## INSTRUCTIONS TO FOLLOW
Using the listing below, set down exactly the lines starting at the line that contains "Open Accessibility settings" and ending at the line that contains "You are a computer-use agent. Viewport: 980px", both included, and no others.

++++++++++++++++++++

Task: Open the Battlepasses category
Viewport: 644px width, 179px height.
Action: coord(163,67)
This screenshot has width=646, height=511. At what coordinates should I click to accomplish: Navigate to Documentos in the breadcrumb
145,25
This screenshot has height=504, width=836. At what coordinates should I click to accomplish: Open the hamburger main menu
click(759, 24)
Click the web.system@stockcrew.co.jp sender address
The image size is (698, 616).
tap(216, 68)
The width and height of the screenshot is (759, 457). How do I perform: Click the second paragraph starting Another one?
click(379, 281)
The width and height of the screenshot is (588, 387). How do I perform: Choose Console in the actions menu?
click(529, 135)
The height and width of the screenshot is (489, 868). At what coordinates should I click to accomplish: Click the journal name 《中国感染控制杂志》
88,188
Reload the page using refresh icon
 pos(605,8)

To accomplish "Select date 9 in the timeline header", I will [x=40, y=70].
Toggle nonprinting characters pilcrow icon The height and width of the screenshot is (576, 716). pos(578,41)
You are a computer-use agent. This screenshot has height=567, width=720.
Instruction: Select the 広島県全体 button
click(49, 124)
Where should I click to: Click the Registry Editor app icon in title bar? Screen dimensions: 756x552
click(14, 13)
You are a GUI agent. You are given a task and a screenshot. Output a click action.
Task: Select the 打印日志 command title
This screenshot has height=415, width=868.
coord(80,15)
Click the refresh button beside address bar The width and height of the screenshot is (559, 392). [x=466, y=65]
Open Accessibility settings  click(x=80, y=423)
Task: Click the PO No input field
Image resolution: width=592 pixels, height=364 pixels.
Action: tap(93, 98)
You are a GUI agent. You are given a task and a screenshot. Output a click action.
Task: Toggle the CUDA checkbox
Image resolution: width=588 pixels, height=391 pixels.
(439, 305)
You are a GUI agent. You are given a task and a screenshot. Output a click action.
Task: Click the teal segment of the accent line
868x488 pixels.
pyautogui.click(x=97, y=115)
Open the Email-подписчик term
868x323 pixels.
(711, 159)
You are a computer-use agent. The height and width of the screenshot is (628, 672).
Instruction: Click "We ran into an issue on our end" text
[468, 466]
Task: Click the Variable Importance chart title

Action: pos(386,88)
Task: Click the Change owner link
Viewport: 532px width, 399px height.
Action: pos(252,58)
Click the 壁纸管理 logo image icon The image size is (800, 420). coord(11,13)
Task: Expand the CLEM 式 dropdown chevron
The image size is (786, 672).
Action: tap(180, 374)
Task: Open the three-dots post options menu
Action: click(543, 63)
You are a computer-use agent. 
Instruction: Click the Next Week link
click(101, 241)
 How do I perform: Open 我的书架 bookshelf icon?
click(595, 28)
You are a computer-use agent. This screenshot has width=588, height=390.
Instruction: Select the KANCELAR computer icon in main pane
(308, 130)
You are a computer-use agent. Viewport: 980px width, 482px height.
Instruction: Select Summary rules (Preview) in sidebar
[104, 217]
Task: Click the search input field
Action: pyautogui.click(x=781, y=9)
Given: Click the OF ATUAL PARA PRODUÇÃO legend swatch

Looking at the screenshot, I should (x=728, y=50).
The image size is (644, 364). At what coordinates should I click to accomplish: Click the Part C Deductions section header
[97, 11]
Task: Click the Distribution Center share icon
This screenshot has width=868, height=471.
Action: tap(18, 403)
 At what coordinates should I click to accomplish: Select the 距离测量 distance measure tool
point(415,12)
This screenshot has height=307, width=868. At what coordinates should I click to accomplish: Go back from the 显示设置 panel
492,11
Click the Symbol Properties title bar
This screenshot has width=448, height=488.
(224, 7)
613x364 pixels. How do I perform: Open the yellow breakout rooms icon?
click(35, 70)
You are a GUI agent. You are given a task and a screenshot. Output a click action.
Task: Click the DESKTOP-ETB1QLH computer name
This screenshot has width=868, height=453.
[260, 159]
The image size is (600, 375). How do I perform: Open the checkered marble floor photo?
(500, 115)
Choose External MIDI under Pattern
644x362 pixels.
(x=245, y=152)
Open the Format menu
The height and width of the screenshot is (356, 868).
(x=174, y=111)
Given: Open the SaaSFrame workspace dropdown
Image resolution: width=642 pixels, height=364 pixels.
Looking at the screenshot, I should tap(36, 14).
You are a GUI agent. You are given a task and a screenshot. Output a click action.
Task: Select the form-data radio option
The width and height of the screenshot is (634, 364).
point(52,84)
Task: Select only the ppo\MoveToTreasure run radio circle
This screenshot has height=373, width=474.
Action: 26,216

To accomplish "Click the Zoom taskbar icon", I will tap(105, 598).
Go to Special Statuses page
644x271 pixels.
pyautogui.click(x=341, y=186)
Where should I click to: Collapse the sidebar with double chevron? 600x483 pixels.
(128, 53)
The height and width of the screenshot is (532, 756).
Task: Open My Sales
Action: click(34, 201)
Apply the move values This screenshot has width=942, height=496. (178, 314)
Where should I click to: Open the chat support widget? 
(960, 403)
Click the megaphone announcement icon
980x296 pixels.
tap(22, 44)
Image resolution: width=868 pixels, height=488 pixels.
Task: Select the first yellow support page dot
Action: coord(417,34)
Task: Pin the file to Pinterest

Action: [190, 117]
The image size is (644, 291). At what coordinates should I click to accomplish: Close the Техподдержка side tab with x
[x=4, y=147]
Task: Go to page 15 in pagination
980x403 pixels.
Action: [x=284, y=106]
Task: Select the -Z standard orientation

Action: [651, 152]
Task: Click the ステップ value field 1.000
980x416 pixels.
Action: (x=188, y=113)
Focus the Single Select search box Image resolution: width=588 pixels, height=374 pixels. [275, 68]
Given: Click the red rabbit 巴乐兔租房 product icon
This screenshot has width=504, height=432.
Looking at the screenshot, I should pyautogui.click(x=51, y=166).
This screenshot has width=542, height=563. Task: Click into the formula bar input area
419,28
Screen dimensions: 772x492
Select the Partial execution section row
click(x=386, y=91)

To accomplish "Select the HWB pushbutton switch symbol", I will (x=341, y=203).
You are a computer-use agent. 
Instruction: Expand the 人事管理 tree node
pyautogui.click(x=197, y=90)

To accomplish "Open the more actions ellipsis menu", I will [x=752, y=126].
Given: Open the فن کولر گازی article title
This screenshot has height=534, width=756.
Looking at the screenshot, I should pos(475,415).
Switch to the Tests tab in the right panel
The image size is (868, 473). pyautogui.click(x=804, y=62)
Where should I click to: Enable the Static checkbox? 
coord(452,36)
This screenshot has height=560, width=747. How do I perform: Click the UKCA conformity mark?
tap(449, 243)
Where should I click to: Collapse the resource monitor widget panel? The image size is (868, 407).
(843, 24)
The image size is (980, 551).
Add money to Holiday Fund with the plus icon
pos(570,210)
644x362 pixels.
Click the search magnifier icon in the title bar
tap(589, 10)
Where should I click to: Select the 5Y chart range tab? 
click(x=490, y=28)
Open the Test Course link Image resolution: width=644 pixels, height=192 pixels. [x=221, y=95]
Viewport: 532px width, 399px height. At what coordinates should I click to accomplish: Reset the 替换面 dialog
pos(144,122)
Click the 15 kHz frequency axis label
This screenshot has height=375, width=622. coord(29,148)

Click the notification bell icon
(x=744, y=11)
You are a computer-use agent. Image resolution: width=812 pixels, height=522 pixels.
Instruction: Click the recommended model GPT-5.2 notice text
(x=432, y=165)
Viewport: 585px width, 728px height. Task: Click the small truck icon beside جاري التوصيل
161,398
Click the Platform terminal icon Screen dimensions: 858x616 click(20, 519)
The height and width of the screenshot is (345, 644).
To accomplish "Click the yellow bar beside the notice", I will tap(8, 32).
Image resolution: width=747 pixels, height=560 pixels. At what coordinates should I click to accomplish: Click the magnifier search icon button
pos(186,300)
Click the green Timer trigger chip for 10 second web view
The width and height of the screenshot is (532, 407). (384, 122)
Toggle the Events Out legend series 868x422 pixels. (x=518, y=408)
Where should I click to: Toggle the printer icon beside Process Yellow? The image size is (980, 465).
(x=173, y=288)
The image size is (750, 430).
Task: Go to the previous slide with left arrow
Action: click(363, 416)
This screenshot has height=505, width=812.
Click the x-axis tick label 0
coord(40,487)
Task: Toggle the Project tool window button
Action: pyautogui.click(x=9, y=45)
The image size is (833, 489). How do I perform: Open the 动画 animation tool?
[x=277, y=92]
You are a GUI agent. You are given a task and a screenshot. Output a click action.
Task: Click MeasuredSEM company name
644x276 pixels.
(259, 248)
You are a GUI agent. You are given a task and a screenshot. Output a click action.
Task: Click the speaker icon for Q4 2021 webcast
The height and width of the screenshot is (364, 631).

++++++++++++++++++++

## THE ANSWER
Open Accessibility settings  click(x=80, y=423)
Task: Click the PO No input field
Image resolution: width=592 pixels, height=364 pixels.
Action: tap(93, 98)
You are a GUI agent. You are given a task and a screenshot. Output a click action.
Task: Toggle the CUDA checkbox
Image resolution: width=588 pixels, height=391 pixels.
(439, 305)
You are a GUI agent. You are given a task and a screenshot. Output a click action.
Task: Click the teal segment of the accent line
868x488 pixels.
pyautogui.click(x=97, y=115)
Open the Email-подписчик term
868x323 pixels.
(711, 159)
You are a computer-use agent. The height and width of the screenshot is (628, 672).
Instruction: Click "We ran into an issue on our end" text
[468, 466]
Task: Click the Variable Importance chart title

Action: pos(386,88)
Task: Click the Change owner link
Viewport: 532px width, 399px height.
Action: pos(252,58)
Click the 壁纸管理 logo image icon The image size is (800, 420). coord(11,13)
Task: Expand the CLEM 式 dropdown chevron
The image size is (786, 672).
Action: tap(180, 374)
Task: Open the three-dots post options menu
Action: click(543, 63)
You are a computer-use agent. 
Instruction: Click the Next Week link
click(101, 241)
 How do I perform: Open 我的书架 bookshelf icon?
click(595, 28)
You are a computer-use agent. This screenshot has width=588, height=390.
Instruction: Select the KANCELAR computer icon in main pane
(308, 130)
You are a computer-use agent. Viewport: 980px width, 482px height.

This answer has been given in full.